Calendrier de l’Avent 18 Décembre

Jour 18 : Quand les héros vivent leur vie


Vous avez découvert la scène (voir ci-dessous) dans le récent Aventures Galactiques publié par les Editions Evidence, cependant, vous ne connaissez sans doute pas ce qui est arrivé…

En vérité, j’avais imaginé une scène « classique » de remise de rançon contre un otage. Le héros se contentant de suivre les ordres de sa hiérarchie pour ne pas risquer la vie de la prisonnière. Une action résumée en quelques lignes.

Cependant, au cours de la rédaction de ce passage, j’ai laissé le personnage principal agir de son propre chef, si je puis dire, du moins, à traiter la situation selon ses habitudes, enfin, plus en accord avec son tempérament. Et, au final, le voici devenu otage à la place de l’otage !

Ben, que vous le croyiez ou non, à la fin de la rédaction de cette scène, je me suis arrêté d’écrire et je me suis dit : et maintenant, qu’est-ce que je fait ? En effet, en toute franchise, je n’avais pas du tout anticipé ce dénouement et j’en suis resté sans voix (et sans inspiration) durant un long moment. A croire que le personnage principal avait pris les rênes de sa vie sans m’en demander mon avis…

Etrange, non ?


Tandis que ses moteurs atmosphériques demeuraient allumés — maintenant l’appareil prêt à décoller — une rampe d’accès se déplia et un sas s’ouvrit dans le flanc métallique. Cinq hommes jaillirent, porteurs de lourdes armes énergétiques braquées vers les deux agents. Derrière les nouveaux venus, une silhouette apparut sur le seuil, accompagnée d’une voix amplifiée par des haut-parleurs dissimulés dans la coque.
— Montrez-vous et présentez-moi vos mains ! Pas de coup en douce ! Les gardes que vous voyez là sont prêts à faire feu à tout mouvement brusque de votre part. Avez-vous l’holo-disk ?
Tout en quittant l’abri sommaire formé par le véhicule, Kogard montra la mallette qu’il tenait à bout de bras.
— Pas le contenant ! riposta aussitôt la voix venue de l’aéronef des ravisseurs. Je veux voir l’holo-disk. Et méfiez-vous, je vous observe avec des macro-jumelles !
En soupirant, l’agent photonique ouvrit la valise, se saisit du disque holographique et l’éleva au-dessus de sa tête. En le traversant, la lumière solaire projeta un petit arc-en-ciel sur le sol.
— C’est bon ! reprit la voix amplifiée sur un ton plus adouci. À présent, avancez jusqu’au centre du toit !

* _Données enregistrées_:

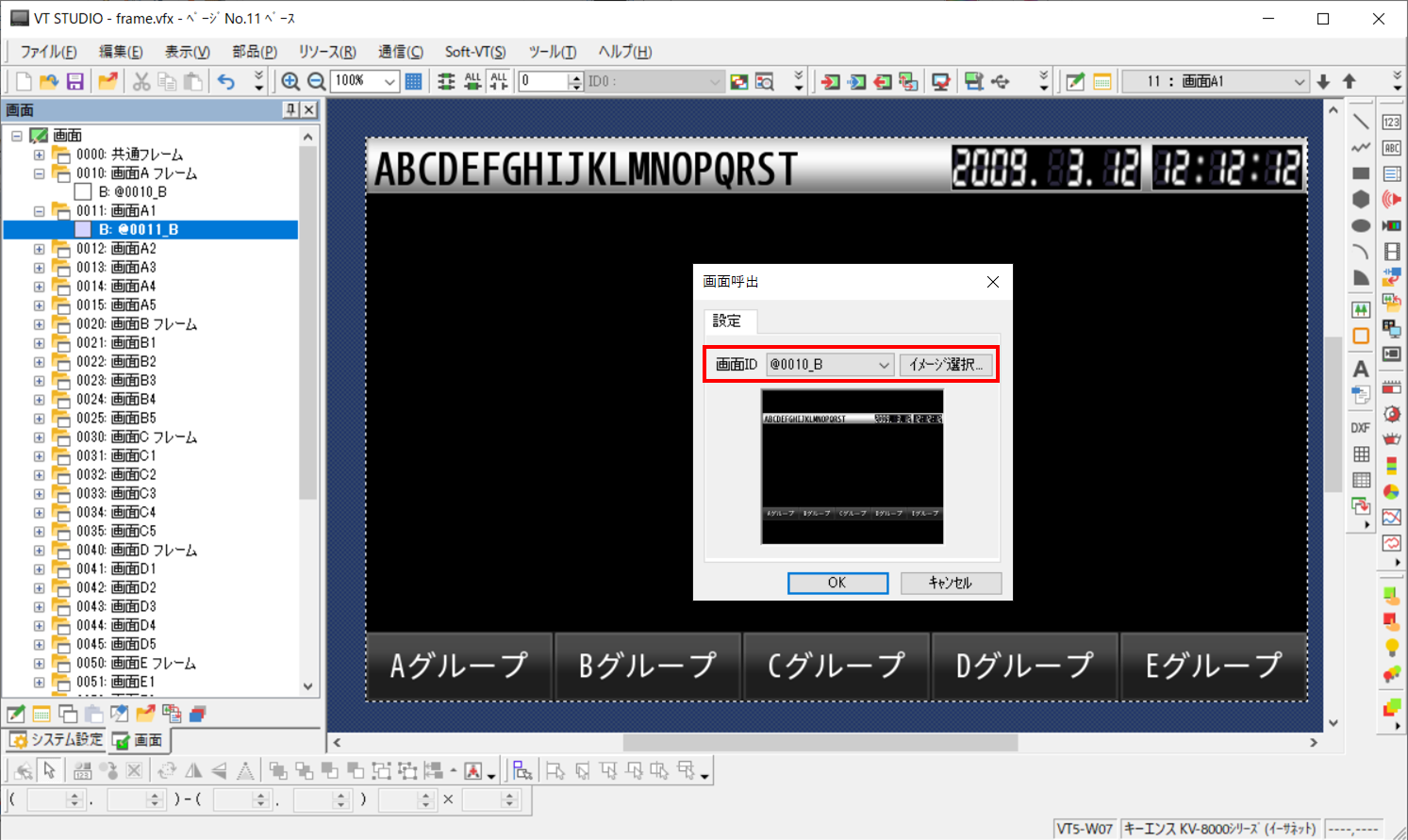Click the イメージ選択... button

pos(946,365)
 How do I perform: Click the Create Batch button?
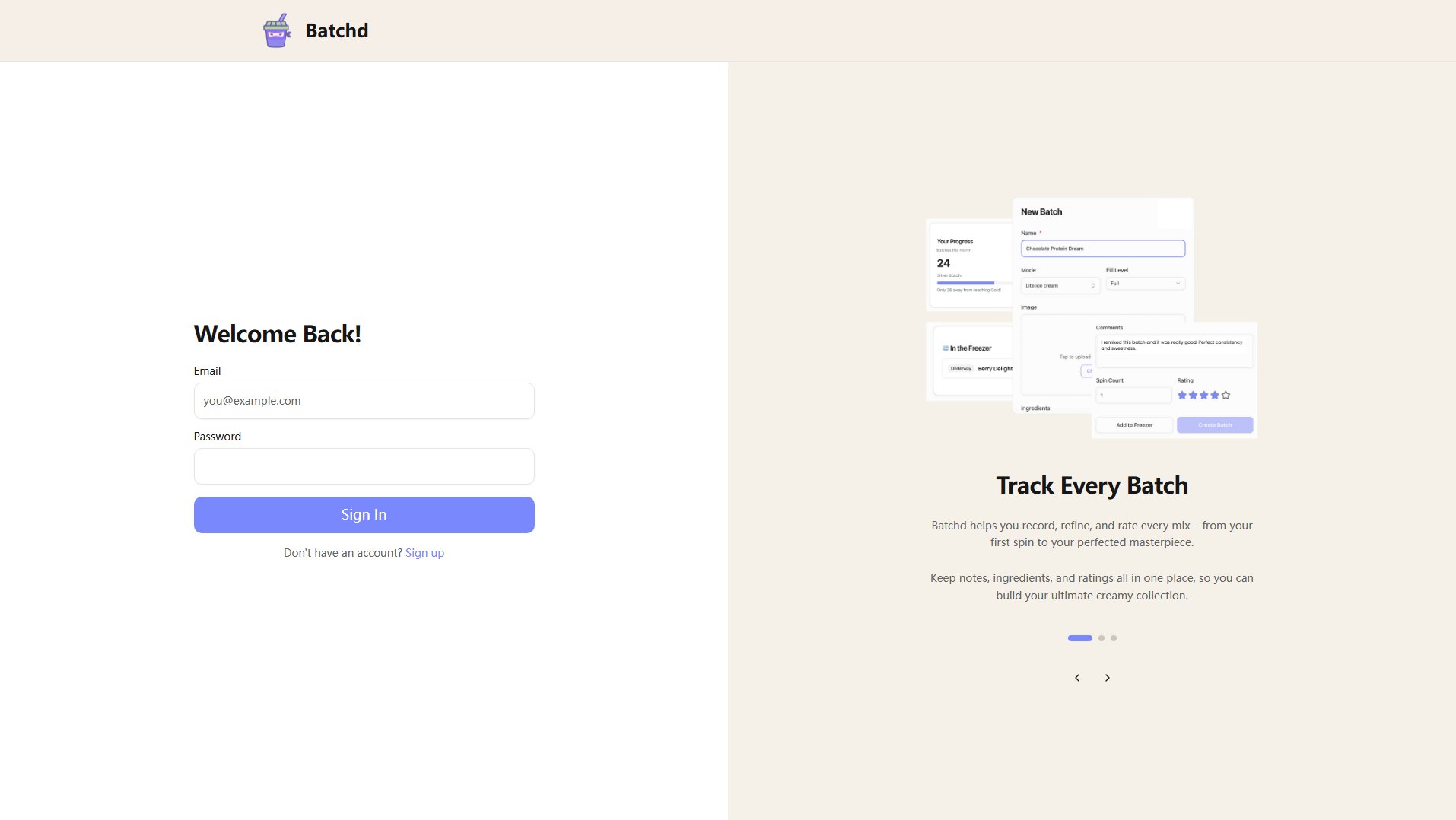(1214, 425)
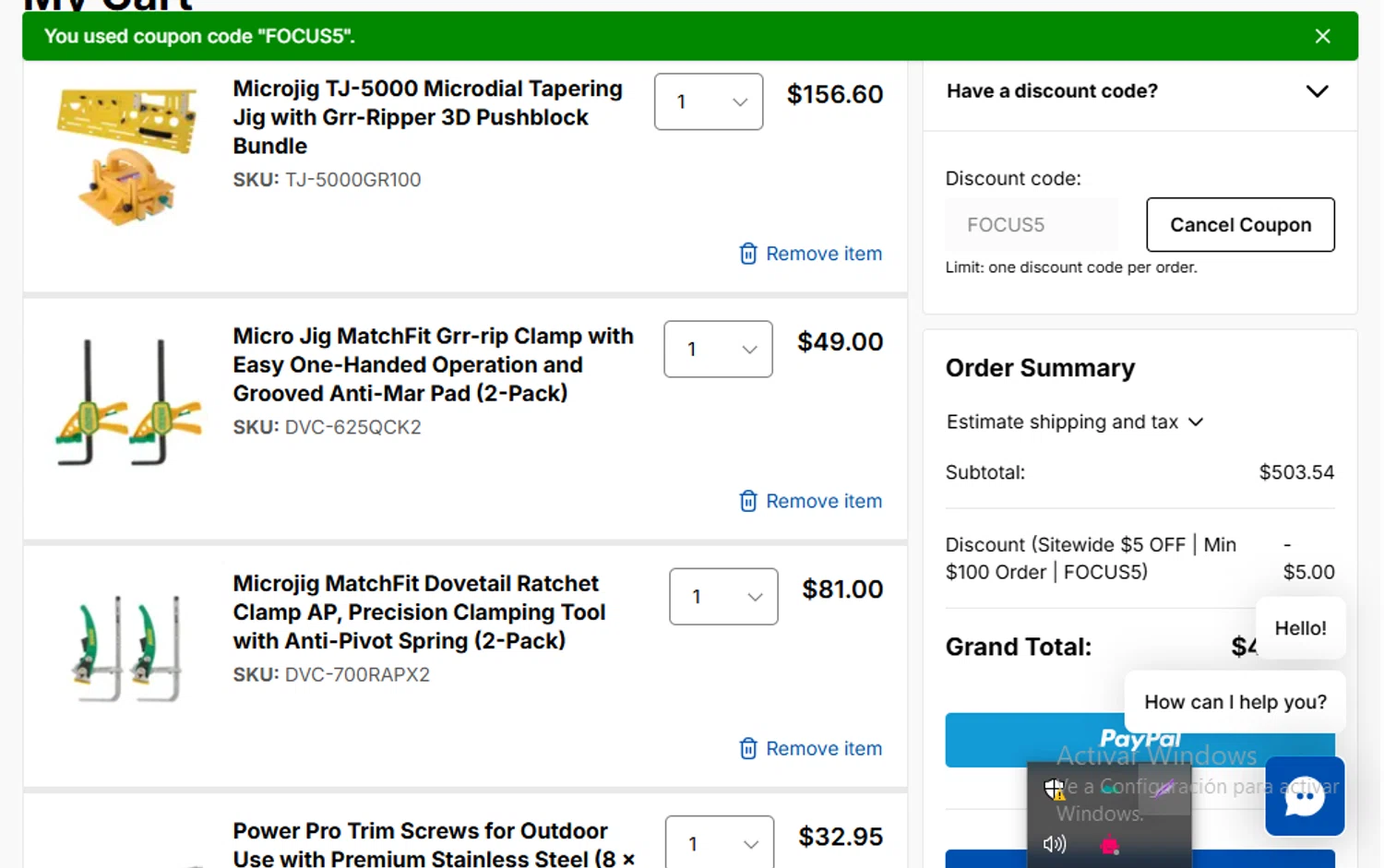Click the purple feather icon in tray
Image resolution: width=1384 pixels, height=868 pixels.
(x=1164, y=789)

* _Consignes de l'exercice_:
• 1. Condensez en une seule phrase le paragraphe du texte source qui commence par « Cependant, au cours de la rédaction de ce passage » en conservant ses faits principaux.
• 2. Reprenez la scène de remise de rançon du texte source et rédigez la suite à partir de sa dernière réplique.

* _Résultats_:
• 1. Pendant la rédaction du passage, le personnage principal a été laissé libre d'agir selon ses habitudes et son tempérament, si bien qu'il a fini par devenir otage à la place de l'otage.

• 2.
Après un bref signe se voulant rassurant en direction de son équipière, Kogard s’exécuta à pas lents en s’efforçant de ne pas faire de gestes pouvant se trouver mal interprétés par les ravisseurs. Sans les voir, il devinait les nombreux canons d’armes énergétiques pointés sur sa poitrine ; bien plus nombreux que les cinq hommes visibles au pied de l’aéronef. La désagréable impression d’être un condamné marchant vers sa sentence mortelle envahit son esprit malgré son entraînement. Par pur réflexe conditionné, il passa une main moite dans sa chevelure couleur d’onyx.
— Stop ! reprit soudain la voix du ravisseur. N’avancez pas plus ! Ça suffira.
Docile, l’agent s’immobilisa. Avec soulagement, il vit une fillette quitter l’abri de l’aéronef. Ses longs cheveux bruns encadraient un visage fin n’ayant pas connu plus de dix années. Sa démarche était hésitante et elle clignait des paupières dans la forte lumière. Un homme en combinaison de combat la poussait en avant avec le canon de son arme fixée sur son avant-bras.
— Ne tentez rien ! rugit la voix amplifiée. Elle périrait une seconde avant vous !
Kogard ne broncha pas malgré son irritation : il abrogeait les individus capables d’enlever un enfant à des fins crapuleuses. Il se contint, cependant, car il ne pouvait risquer la vie d’une fillette innocente. Néanmoins, il se promit de rendre la monnaie de leurs actes aux ravisseurs.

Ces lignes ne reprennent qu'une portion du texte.